Question

The DOM method getChildNodes() returns a NodeList of the children of the current Node. Whilst a NodeList is ordered, is the list guaranteed to be in document order?

For example, given <a><b/><c/><d/></a> is a.getChildNodes() guaranteed to return a NodeList with b, c and d in that order?

The javadoc isn't clear on this.

Was it helpful?

Solution

In my experience, yes. The DOM spec isn't any clearer. If you're paranoid, try something like

current = node.firstChild;
while(null != current) {
    ...
    current = current.nextSibling;
}

OTHER TIPS

A document-ordered node list is the behavior in other implementations of the DOM, such as Javascript's or Python's. And a randomly-ordered node list would be utterly useless. I think it's safe to depend on nodes being returned in document order.

My experience is that every time that I have bothered to look it has been in document order. However, I believe that I read somewhere it is not guaranteed to be in document order. I can't find where I read that right now, so take it as hearsay. I think your best bet if you must have them in document order would be to use FirstChild then NextSibling until there are no more sibs.

I'd love to tell you that this is guaranteed (as I believe it is) but the Document Object Model specification itself seems ambiguous in this case. I'm pretty sure that it's always document-order, though.
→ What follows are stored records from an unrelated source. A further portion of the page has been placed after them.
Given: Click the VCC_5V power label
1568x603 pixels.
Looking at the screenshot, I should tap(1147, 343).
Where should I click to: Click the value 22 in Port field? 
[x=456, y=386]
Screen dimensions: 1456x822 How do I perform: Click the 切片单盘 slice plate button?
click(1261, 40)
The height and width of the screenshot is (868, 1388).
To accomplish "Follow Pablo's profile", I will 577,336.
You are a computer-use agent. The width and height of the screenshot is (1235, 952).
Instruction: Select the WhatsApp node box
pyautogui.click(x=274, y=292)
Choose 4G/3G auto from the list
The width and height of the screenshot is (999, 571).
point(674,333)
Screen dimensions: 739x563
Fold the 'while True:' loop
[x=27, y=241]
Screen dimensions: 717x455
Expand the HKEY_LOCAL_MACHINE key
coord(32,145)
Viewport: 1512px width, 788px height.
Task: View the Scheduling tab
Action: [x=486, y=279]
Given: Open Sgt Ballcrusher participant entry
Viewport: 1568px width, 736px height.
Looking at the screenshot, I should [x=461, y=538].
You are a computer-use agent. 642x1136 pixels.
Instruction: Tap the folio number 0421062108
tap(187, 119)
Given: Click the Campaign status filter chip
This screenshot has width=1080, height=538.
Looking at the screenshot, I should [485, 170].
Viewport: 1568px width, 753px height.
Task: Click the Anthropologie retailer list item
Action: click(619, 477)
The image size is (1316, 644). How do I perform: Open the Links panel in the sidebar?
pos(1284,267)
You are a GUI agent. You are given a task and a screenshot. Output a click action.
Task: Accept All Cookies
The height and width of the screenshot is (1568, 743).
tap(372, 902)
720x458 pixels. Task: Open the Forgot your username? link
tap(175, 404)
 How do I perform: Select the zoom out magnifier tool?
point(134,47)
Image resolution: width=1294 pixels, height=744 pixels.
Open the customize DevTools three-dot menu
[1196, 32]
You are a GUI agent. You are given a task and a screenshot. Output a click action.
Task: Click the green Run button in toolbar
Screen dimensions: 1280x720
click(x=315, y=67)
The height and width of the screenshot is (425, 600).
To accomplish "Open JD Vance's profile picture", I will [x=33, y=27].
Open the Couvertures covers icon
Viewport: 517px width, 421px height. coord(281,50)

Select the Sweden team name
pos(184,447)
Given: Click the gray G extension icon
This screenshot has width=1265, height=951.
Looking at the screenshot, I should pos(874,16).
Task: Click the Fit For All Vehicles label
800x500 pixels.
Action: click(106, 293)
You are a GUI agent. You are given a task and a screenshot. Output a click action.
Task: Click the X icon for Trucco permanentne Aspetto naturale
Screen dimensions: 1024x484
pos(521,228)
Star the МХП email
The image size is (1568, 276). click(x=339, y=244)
In your example, as presented. I believe so. However, I've experienced real-world experiences where spaces have been interpreted as nodes so:


<a><b/><c/><d/></a>

is different than


<a><b/> <c/><d/></a>

if you're looking at index [1], firefox and IE may present different results. I would advise against relying on the order depending on your need.

Yes they are ordered as it returns a nodeList, you would have to say getNamedChildNodes to get a list that is not ordered as in namedNodeList.